#### Texto para leitura
>>>>>

Para se conseguir uma boa hemostasia numa situação de urgência será suficiente
aplicar uma compressão adequada. Não é conveniente proceder à sutura de uma
ferida profunda, se esta não for bem explorada para despistar lesões arteriais
e nervosas, que podem passar despercebidas fora de um ambiente cirúrgico.
Após esta
avaliação, o pessoal não sanitário pode unir os bordos da ferida com pontos de
borboleta, que são tiras de papel
adesivo, específicas para unir os bordos das feridas e que se deixam colocadas
por um período de uma semana aproximadamente.
O pessoal que
efectua o resgate e com conhecimentos e
experiência pode efectuar a sutura mediante a seguinte técnica:
. Se a
ferida é limpa e tem menos de 6 horas de evolução, sutura-se directamente. Se
tem mais de 6 horas, terá que ser tratada por especialistas que decidirão se
aplicam sutura ou não, e em caso afirmativo cortará os bordos da ferida antes
de a suturar.

<<<<<

#### Material de estudo

>>>>>

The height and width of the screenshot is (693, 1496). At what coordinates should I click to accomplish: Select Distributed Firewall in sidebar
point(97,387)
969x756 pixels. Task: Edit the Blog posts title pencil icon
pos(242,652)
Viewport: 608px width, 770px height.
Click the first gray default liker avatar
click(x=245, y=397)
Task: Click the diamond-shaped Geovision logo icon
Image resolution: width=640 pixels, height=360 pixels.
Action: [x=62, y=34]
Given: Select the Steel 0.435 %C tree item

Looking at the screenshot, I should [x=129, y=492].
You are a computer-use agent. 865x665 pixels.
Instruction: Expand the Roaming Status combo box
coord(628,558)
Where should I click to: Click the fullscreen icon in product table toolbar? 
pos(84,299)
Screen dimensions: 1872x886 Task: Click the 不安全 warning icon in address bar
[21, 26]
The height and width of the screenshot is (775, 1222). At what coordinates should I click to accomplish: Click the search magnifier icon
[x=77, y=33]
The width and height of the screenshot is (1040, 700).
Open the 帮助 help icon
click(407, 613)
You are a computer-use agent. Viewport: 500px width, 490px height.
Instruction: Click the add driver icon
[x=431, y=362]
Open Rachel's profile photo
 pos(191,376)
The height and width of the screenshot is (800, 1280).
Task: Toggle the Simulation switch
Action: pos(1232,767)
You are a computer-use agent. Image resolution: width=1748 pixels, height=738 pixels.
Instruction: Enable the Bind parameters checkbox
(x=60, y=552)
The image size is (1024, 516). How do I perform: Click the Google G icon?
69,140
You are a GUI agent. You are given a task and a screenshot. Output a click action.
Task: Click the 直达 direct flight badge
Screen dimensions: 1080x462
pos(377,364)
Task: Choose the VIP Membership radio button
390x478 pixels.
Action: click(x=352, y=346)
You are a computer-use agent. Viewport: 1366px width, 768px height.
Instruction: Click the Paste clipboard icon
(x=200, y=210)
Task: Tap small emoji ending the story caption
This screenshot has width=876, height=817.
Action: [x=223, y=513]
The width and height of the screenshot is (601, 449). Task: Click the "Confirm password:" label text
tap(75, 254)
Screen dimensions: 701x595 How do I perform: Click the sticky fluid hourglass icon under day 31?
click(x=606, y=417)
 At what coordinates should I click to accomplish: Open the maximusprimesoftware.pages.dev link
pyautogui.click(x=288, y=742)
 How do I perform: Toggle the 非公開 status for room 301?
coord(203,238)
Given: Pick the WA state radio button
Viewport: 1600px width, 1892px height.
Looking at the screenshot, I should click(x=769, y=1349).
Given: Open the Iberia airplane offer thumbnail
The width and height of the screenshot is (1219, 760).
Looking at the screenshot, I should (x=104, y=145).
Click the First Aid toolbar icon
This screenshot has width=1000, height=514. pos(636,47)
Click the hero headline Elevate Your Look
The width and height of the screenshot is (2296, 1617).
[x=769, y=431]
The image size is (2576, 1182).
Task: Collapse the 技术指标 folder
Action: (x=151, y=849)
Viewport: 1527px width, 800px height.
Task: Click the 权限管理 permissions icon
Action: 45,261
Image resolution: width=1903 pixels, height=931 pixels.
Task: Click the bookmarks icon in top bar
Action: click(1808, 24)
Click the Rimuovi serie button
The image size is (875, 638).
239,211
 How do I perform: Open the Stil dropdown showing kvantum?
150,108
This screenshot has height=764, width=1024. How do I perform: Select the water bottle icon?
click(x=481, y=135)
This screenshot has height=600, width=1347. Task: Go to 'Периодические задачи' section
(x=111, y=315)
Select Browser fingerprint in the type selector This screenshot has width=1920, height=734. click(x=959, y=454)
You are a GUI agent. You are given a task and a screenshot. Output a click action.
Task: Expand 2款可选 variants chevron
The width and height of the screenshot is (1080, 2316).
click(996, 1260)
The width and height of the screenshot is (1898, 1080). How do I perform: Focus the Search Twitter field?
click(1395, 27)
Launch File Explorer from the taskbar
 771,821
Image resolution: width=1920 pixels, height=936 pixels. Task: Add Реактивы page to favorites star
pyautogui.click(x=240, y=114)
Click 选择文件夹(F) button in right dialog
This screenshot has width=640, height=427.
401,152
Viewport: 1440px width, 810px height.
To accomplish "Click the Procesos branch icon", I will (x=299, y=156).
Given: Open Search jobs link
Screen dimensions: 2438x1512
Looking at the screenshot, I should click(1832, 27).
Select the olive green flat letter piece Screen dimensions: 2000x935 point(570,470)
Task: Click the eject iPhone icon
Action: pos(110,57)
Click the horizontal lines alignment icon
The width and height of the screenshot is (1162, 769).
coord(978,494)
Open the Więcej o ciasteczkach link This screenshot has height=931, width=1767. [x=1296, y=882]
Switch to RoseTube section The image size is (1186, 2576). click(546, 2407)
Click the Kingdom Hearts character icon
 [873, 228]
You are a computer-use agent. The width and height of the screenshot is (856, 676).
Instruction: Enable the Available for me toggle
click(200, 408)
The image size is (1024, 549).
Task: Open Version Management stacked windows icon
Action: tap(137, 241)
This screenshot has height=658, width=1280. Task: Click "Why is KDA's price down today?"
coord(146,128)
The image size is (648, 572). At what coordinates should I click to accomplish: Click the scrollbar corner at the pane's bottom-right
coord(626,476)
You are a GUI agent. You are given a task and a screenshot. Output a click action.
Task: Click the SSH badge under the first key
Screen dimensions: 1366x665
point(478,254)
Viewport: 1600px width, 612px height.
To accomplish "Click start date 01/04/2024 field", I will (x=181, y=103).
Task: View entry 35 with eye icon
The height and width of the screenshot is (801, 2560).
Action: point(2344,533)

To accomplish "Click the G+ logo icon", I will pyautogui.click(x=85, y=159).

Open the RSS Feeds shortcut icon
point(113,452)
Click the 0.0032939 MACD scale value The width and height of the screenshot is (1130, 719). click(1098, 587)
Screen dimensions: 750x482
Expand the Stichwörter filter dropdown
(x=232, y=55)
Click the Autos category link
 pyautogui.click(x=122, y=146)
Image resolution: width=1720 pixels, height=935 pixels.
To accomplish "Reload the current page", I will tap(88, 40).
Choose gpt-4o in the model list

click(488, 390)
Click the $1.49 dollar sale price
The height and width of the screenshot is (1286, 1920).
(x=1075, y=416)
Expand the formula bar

<<<<<

#### Ações a executar
1. No texto sobre sutura de feridas, reescreva tudo desde "O pessoal que" até "de a suturar.", substituindo "especialistas" por "cirurgiões".
2. Segundo o texto sobre sutura de feridas, durante quanto tempo ficam colocados os pontos de borboleta?
Os itens provêm de uma fonte diferente da do texto.

#### Respostas por tarefa
1.
O pessoal que
efectua o resgate e com conhecimentos e
experiência pode efectuar a sutura mediante a seguinte técnica:
. Se a
ferida é limpa e tem menos de 6 horas de evolução, sutura-se directamente. Se
tem mais de 6 horas, terá que ser tratada por cirurgiões que decidirão se
aplicam sutura ou não, e em caso afirmativo cortará os bordos da ferida antes
de a suturar.

2. Durante uma semana, aproximadamente.